While the cryo fusion machine takes nearly two hours to produce blood plasma from real blood, the accused technicians were producing over 21,000 units in eight hours. "Two samples of alleged frozen plasma have been sent to National Institute of Biologicals, Noida, UP for testing. The report is expected to reach within a fortnight.

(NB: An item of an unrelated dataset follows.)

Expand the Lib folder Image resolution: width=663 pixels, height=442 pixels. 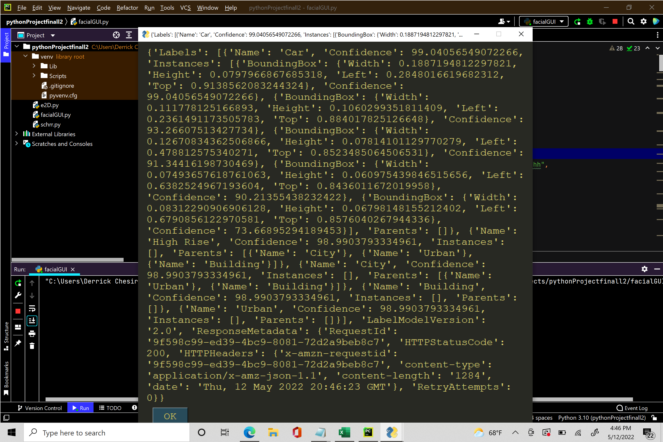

Only the lab report will be able to tell whether the packets contain human blood plasma or any other material," Maluja said.
The police will also question Zaheer Vohra, who claims to be the marketing manager of Reliance Life Sciences.
The investigations have also exposed the role of a Ludhiana-based blood bag supplier who instead of supplying the item to the hospital supplied it to a pharma distributor.
While the blood bags can only be supplied to the concerned blood bank, the Ludhiana firm had supplied 22,000 bags to Sukhmani Medical Agency, a firm owned by one of the co-accused Paramjit Singh.
While the arrest of three blood bank technicians raises questions on the purity of blood in state's blood banks, chief minister Parkash Singh Badal's reply to the query was also very casual.
"Koi nahi kaka dekh lende han (no problem son, we will look into the matter)" said the chief minister on June 15, when questioned in Lambi area by the reporters.
The police refused to divulge more details as the investigations are still on.
Sources said the investigations may uncover a nationwide cartel of fake blood and blood plasma suppliers who are playing with the health of thousands.